The Russians understood that our free press and its reflex toward balance and fairness would enable Moscow to slip its destructive ideas into our media ecosystem. When Putin said back in 2014 that there were no Russian troops in Crimea — an outright lie — he knew our media would report it, and we did.
Translation: "We're desperate to regain control of the narrative and need to start throwing dissidents in prison for thought crimes if we hope to turn this ship around."
That’s partly because the intellectual underpinning of the First Amendment was engineered for a simpler era. The amendment rests on the notion that the truth will win out in what Supreme Court Justice William O. Douglas called “the marketplace of ideas.” This “marketplace” model has a long history going back to 17th-century English intellectual John Milton, but in all that time, no one ever quite explained how good ideas drive out bad ones, how truth triumphs over falsehood.
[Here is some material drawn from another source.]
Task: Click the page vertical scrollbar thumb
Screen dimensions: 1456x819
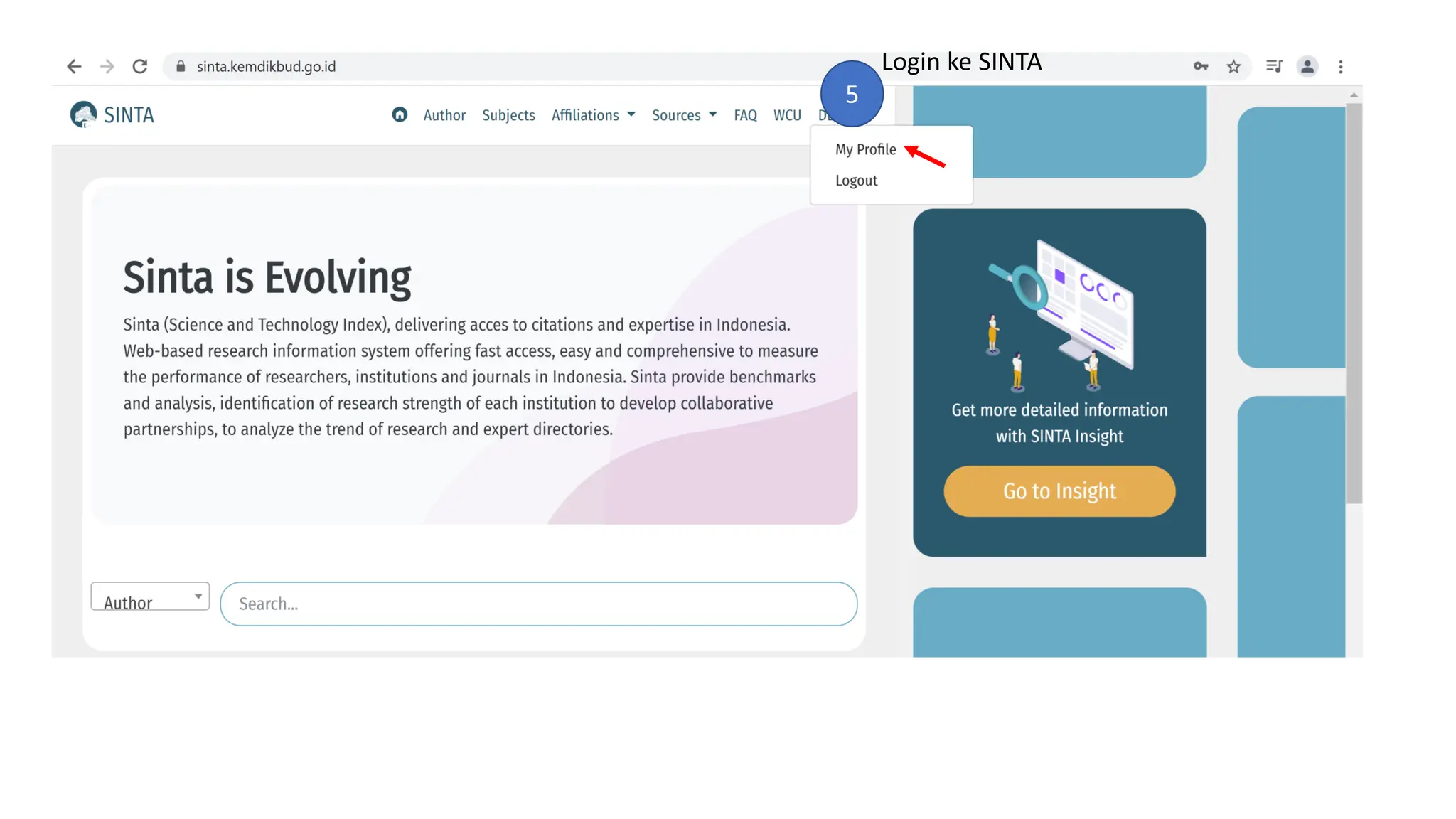Action: (1354, 302)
Milton, an early opponent of censorship, said truth would prevail in a “free and open encounter.” A century later, the framers believed that this marketplace was necessary for people to make informed choices in a democracy. Somehow, magically, truth would emerge. The presumption has always been that the marketplace would offer a level playing field. But in the age of social media, that landscape is neither level nor fair.

On the Internet, truth is not optimized. On the Web, it’s not enough to battle falsehood with truth; the truth doesn’t always win. In the age of social media, the marketplace model doesn’t work. A 2016 Stanford study showed that 82 percent of middle schoolers couldn’t distinguish between an ad labeled “sponsored content” and an actual news story. Only a quarter of high school students could tell the difference between an actual verified news site and one from a deceptive account designed to look like a real one.
It's truly hilarious hearing the biggest liars on the planet in a paper controlled by the world's richest man claim they're guardians of "truth" and the "free press" while calling for people to be imprisoned for thought crimes.
Domestic terrorists such as Dylann Roof and Omar Mateen and the El Paso shooter were consumers of hate speech. [...]

Why shouldn’t the states experiment with their own version of hate speech statutes to penalize speech that deliberately insults people based on religion, race, ethnicity and sexual orientation?
How about we "experiment" with sedition laws for those who want to undermine the Bill of Rights instead?